For the Tamblins, having a family was always on the agenda —though the number was not entirely a decision down to them.
After Sophie, aged four, came twins Emma and Elodie, aged two-and-a-half, and then six-month-old James, a welcome addition.
"We were shocked when we had the twins in terms of 'how were we going to manage?' and certainly weaning was the worst," said Anna, who lives in Childrey.
"But I was still very broody after I had the girls — and now I am not. I say James was a surprise, but clearly he couldn't have been because we never got rid of any of the baby equipment. Now anytime something is finished with, it leaves the house.
"I don't think we were looking for a child of a different gender particularly — it was more about the number of children.
"I think they benefit so much from being in a large group — it's that constant party feeling. There's a lot more learning experience, a lot more fun to be had."

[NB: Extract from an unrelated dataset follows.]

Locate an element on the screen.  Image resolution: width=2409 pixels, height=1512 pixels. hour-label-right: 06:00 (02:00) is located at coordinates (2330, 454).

But having a large family comes with its restrictions. "I can't go out to lunch with the children because if one of them needs the toilet, we all have to go," said Anna.
"And some people don't invite you around to their house because you've got four children — they think it’s too much chaos."
For solicitor Emma Gilmour, 38, having one or two children was never a choice — because when the time came, she gave birth to triplets.
"It was a surprise, especially as I was initially told I was expecting twins," said Emma, whose daughters Eve, Grace and Lily are now aged six.
"When we thought there were two babies, everyone was really positive and said 'how lovely'. When it turned out to be three, the attitude changed and it was, 'how will you cope, you poor thing'."
But cope she did. For Emma, who was studying to qualify as a lawyer when she had the girls, managed to secure the highest marks among more than 1,400 full and part-time students at the country's biggest law college.
Now a part-time solicitor at Morgan Cole in Oxford, she says the early years were the hardest.
"I think life is easier if you have two children, because everything is geared up for that number," she said.
"When you have triplets, everything is specialist and you end up having to look on American websites because they are the only ones who cater for it.
"The price of a buggy suddenly goes up from £200 to £800 when you have three. Only one supermarket near me has a shopping trolley with three baby seats.
"I can't take the girls swimming on my own because you are only allowed to take two children."
But Emma, who lives in Chilton, near Didcot, with husband Stan, says she believes the children benefit from being triplets.
"The girls learnt to ride their own bikes really early on because I made everything a competition," she said. "They can swim and they get on really well. They also have permanent playmates."
IT manager Natasha Heaton says she was a teenager when she first realised she would like to have three children. “I think it is because I came from two and quite liked the idea of being one of three,” said the 37-year-old mother of Scarlett, six, Indianna, three, and ten-month-old Delphine.
“After I had Indianna, I didn't feel glad the baby years were over — and now I know I don't want another baby.
“Having three makes you realise you can't do everything on your own — you definitely need your partner to help. Shopping is impossible with a pushchair, a basket and trying to keep an eye on two other children. I now do most of it online.
“And why do shops often keep children's shoes and maternity clothes upstairs? Childcare is very expensive too. Luckily, where I work the childcare is hugely subsidised.”
But Natasha, who lives with James, an information security consultant, in Wantage, says she believes having three children has changed her personality — for the better.
“I am very ordered, so at first the chaos-thing didn't work particularly well for me,” she said. “But having the children has meant I have had to relinquish control and I think that is a good thing, because it has made me more relaxed.”
And she believes the best is yet to come. “I think they are going to have a fantastic time. Being sisters is something really special — it is a relationship you just don't have with anybody else.”